How to Deal: Performance Reviews
On both sides of the conference table, Performance reviews are considered one of the most disliked, or often feared parts of working within an organization. On one side, the employer or manager, may have not kept accurate records of an employee's progress is stuck on highlight performance highs and lows, and how to encourage the employee to set new goals based on the performance review. Employees may feel they did not receive the performance review they truly deserve...perhaps viewing their employer or manager as overly critical. How does an organization get past these issues and make performance reviews enjoyable? Astronology investigates the concerns in performance reviews.
The Performance Reviewer
One of the key issues an employer or manager must consider when creating a cohesive, and thorough performance review is make sure the objectives for the performance are clearly stated, and are met upon completion of the review. For starters, is the performance review primarily for the good of the organization, or for the individual? Susan Heathfield, a human resource expert suggests, "If the true goal of the performance appraisal is employee development and organizational improvement, consider moving to a performance management system." Astron Solutions provides an easy to use performance management system, for instance. The program is fully customizable to meet any organization, no matter the size in automating their performance reviews. Susan also provided these helpful tips:
§ Make sure that the Job Description is accurate
§ Help create performance goals that can be measurable.
§ Provide feedback on the employee's performance throughout the year.
§ Maintain records (small notes) on contributions and problems.
§ Develop coaching or mentoring techniques to apply to the employee.

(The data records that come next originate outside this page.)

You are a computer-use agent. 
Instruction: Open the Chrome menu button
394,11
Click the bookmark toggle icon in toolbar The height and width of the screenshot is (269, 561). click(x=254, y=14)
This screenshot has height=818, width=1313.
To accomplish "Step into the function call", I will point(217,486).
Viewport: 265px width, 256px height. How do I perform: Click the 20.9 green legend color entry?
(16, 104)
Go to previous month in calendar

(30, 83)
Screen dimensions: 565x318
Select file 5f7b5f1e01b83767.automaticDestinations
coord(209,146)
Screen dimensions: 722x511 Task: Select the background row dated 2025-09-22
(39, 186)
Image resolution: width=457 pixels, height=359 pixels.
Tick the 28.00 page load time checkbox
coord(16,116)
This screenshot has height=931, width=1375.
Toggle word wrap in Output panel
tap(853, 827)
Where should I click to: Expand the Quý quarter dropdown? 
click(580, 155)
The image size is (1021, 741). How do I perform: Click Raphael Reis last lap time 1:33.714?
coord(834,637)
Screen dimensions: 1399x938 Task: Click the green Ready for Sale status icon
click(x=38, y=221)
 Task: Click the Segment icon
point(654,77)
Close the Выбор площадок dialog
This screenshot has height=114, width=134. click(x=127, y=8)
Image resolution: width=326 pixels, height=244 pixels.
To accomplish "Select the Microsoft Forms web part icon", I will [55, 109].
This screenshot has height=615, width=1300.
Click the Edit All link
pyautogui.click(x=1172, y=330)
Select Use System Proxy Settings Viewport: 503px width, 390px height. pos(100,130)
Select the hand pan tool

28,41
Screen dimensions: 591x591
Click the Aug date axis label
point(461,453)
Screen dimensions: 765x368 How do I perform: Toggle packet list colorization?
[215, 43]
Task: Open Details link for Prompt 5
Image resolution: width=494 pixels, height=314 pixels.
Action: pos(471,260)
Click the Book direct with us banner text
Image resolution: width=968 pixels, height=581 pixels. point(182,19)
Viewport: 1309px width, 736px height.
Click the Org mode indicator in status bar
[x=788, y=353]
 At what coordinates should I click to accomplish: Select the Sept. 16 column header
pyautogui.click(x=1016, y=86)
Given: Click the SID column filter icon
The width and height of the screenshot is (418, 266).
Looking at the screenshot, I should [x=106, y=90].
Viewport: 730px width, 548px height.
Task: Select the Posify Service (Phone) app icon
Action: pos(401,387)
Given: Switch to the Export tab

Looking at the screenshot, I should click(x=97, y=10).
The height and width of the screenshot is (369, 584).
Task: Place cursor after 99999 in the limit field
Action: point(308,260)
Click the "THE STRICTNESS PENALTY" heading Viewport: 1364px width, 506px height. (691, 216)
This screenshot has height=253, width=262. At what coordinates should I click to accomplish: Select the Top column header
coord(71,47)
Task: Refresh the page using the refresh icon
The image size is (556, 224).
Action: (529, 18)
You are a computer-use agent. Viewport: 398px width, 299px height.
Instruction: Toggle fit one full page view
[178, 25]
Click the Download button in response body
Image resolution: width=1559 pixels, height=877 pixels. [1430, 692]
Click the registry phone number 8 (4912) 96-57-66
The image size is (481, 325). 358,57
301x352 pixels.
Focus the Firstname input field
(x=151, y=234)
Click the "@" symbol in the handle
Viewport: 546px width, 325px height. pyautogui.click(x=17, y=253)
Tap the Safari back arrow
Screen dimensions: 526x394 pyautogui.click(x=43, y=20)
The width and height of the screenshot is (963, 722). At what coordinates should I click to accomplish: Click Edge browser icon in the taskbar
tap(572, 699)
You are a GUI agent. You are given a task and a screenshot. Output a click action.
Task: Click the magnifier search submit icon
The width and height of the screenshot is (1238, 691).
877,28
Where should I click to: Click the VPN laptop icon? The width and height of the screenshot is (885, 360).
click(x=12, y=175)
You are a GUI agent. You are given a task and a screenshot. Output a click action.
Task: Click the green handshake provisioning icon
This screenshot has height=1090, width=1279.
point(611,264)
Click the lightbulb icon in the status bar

Perhaps applying some of these helpful tips or even transitioning to a performance management system could help make the performance review process more efficient, and pleasant for both the reviewer and the reviewee.
The Performance Reviewee
Performance reviews for the employee usually brings anxiety and nervousness. Will this be a good review or a bad one? Did I do everything I could to contribute to the organization? Will the reviewer be critical of every error I have made? Did I make too many errors? Just like the reviewer has to prepare for the performance review, the reviewee also needs to make preparations as well. For starters, if the employer or manager hasn't put you on schedule for a performance review, don't be afraid to ask and schedule one. The review will allow you to see what areas of improvement your employer wishes you to make. By all means, do not think that as the reviewee, you are supposed to be silent during the performance review meeting. Come prepared with qualitative references of your own work-such as sales numbers, responses from satisfied clients and any successful projects you may have spearheaded or contributed to. By asking your employer or manager to help you establish a new goal in your performance for the next year, you may impress upon them your eagerness to stay up-to-date with the organization and help them progress overall. Monster.com provide these tips for going into a performance review:
§ Know your career path.
§ Ask your supervisor the measurements of a performance review
§ Agree and stick to the performance plan for next year
§ Do not take anything that is said as personal
Performance reviews do not have to be the bane of any organization's existence. With proper evaluation, thorough communication and basic concept on why the performance review is taking place it can become a more look forward to event.